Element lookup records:
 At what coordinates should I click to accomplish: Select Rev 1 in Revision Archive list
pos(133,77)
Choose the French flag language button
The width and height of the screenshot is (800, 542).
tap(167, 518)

Goal: Copy out the records above line for line, with nothing changed.

Full response:
 At what coordinates should I click to accomplish: Select Rev 1 in Revision Archive list
pos(133,77)
Choose the French flag language button
The width and height of the screenshot is (800, 542).
tap(167, 518)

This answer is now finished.